◆ WORK INSTRUCTIONS: Show each line of the entries below in which the word "settings" appears.

####################

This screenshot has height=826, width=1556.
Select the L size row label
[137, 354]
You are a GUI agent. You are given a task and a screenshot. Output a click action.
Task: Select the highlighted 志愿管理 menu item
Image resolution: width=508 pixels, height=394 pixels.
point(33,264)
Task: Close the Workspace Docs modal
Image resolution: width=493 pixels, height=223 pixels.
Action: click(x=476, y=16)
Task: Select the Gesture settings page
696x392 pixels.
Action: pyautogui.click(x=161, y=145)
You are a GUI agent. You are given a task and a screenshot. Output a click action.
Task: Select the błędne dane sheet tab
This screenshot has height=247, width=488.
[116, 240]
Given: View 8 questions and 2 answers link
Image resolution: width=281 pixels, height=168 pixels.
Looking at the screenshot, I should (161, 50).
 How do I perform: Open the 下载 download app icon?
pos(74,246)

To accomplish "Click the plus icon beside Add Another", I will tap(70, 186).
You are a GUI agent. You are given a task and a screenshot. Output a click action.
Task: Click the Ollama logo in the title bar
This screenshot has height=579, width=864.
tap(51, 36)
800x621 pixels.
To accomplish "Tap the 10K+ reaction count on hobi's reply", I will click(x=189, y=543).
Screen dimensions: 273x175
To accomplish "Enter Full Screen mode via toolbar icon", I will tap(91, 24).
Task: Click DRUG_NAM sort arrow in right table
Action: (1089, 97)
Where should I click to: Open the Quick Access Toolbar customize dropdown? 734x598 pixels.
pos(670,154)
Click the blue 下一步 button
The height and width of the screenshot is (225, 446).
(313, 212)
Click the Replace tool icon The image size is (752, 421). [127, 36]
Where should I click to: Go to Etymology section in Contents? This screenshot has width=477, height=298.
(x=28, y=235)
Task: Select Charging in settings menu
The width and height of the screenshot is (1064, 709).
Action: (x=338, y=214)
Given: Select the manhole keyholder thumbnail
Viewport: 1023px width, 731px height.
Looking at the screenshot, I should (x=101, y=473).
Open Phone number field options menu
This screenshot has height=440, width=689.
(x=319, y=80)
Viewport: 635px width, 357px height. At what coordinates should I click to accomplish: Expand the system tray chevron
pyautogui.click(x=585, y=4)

####################

◆ TASK RESPONSE:
Task: Select the Gesture settings page
Task: Select Charging in settings menu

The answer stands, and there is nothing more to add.